The individual who is affected might possibly develop a cough. The cough in question is often classified as a wet cough. It is accompanied by mucus, and once again this represents the body's attempt to clear up the air ways. These are but some of the bodies mechanics used to clear the disequilibrium created by the condition. If these symptoms are backed with a feverish condition or general malaise in the body, then you can be guaranteed that you are dealing with a case of acute bronchitis.

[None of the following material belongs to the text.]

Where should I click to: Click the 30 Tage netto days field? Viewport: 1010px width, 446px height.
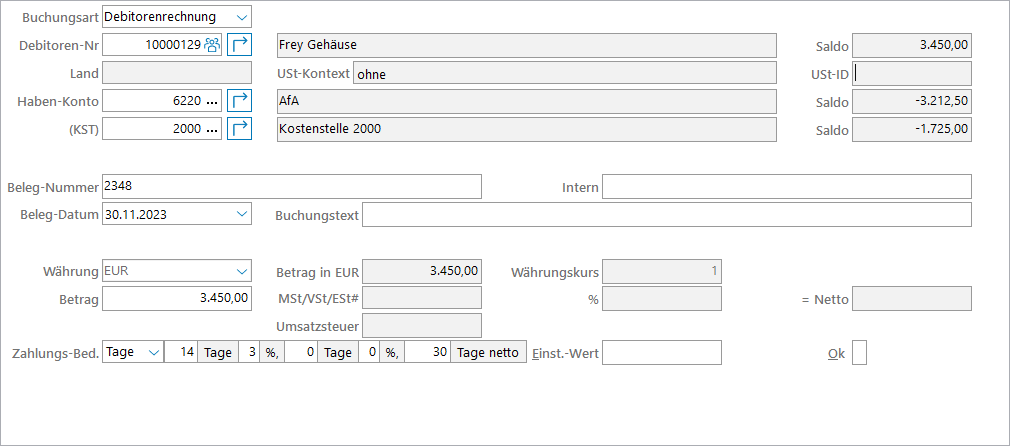428,353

For chronic bronchitis, the symptoms are usually as follows: Foremost is the presence of a cough that lasts for an extended period of time. Experts avow that if a cough lasts in excess of 2 months, then you have a potential chronic bronchitis sufferer. It is important to note that coughs will clear out by themselves. A cough that has a lifespan in excess of a week needs some intervention of one kind or another. What the article alludes to by the 2 months time line is a cough that despite several interventions is nonresponsive and lasts out this long. If this cough persists for up to 2 years, then you can be assured that the individual is suffering from chronic bronchitis. The other symptoms of chronic bronchitis are a wheeze, more so when an individual exerts themselves; and episodes where the sufferer actually runs short of breathe.